Significant overall survival improvement in proliferative subtype ovarian cancer patients receiving bevacizumab
20 September 2018 (online)
We previously demonstrated that bevacizumab may differentially improve ovarian cancer progression-free survival (PFS) depending on TCGA molecular subtypes. Despite recent progress in the molecular biology of epithelial ovarian cancer, results have not yet translated into individualized treatment options. In the current study we correlated mature overall survival data with TCGA subtypes in ovarian cancer patients from the AGO-OVAR11 trial.

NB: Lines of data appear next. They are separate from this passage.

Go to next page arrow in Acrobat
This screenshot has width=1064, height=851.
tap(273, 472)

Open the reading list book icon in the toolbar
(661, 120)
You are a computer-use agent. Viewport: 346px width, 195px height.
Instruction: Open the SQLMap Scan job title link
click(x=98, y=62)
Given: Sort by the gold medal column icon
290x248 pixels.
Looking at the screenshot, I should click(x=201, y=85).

Whole genome DASL gene expression arrays were performed on FFPE tissues from the AGO OVAR11 trial. Patients were stratified into four TCGA molecular subtypes. Correlation between molecular subtype and the efficacy of randomly assigned therapy with bevacizumab was assessed.

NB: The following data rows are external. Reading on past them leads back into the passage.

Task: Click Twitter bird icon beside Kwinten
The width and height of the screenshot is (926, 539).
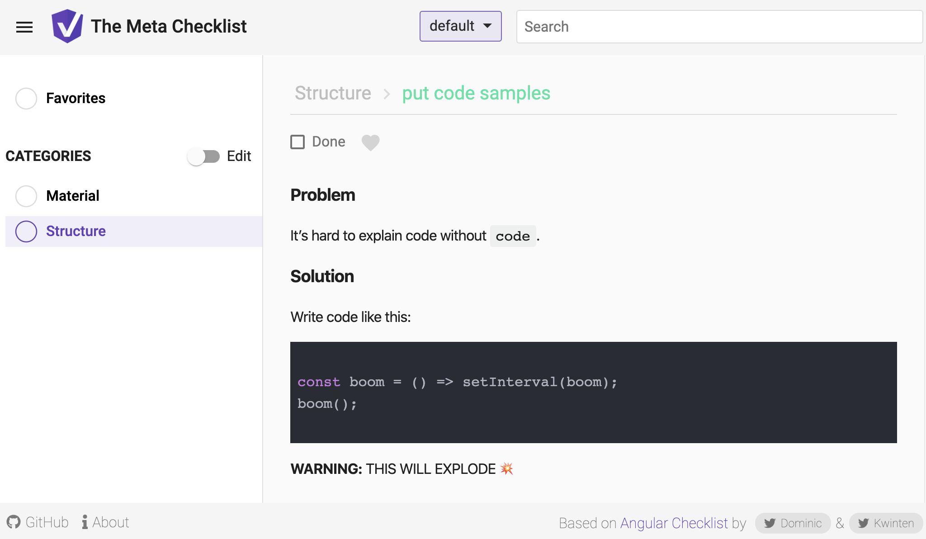Action: point(863,523)
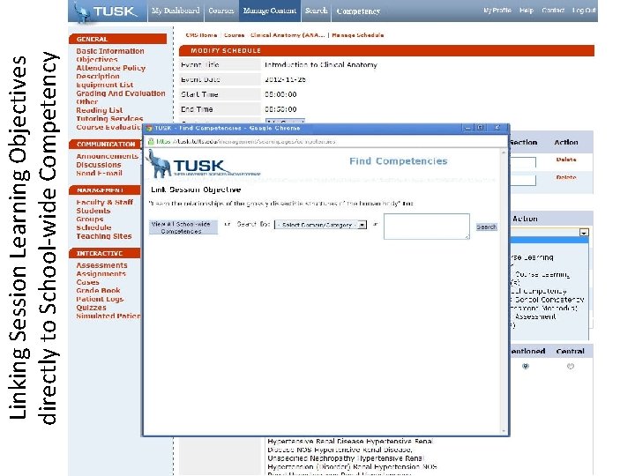Close the Find Competencies popup window

point(497,128)
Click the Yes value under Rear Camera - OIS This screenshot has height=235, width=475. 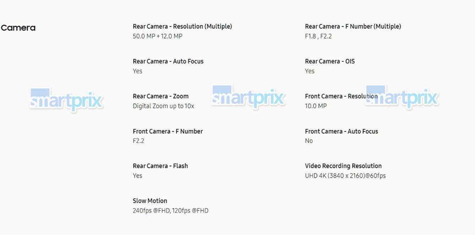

Among all four TCGA suptypes, only patients with tumors of the proliferative subtype had a statistically significant benefit from the addition of bevacizumab to standard chemotherapy. Median PFS and OS of proliferative subtype patients was 22.17 and 52.43 months respectively if bevacizumab was added to standard chemotherapy but only 12.0 and 35.27 months in the control arm. Anti-angiogenic therapy resulted in a median PFS improvement of 10.2 months (HR 0.48, p = 0.002) and in a median improvement of overall survival (OS) of 17.2 months (HR 0.54, p = 0.021) among TCGA proliferative subtype patients. The remaining three non-proliferative subtypes showed no statistically significant improvement of PFS or OS after addition of bevacizumab.
We demonstrate for the first time significant OS benefit in patients with TCGA proliferative molecular subtype. Our findings may help to develop molecularly stratified treatment strategies and hold potential to ultimately improve outcome in patients with ovarian cancer.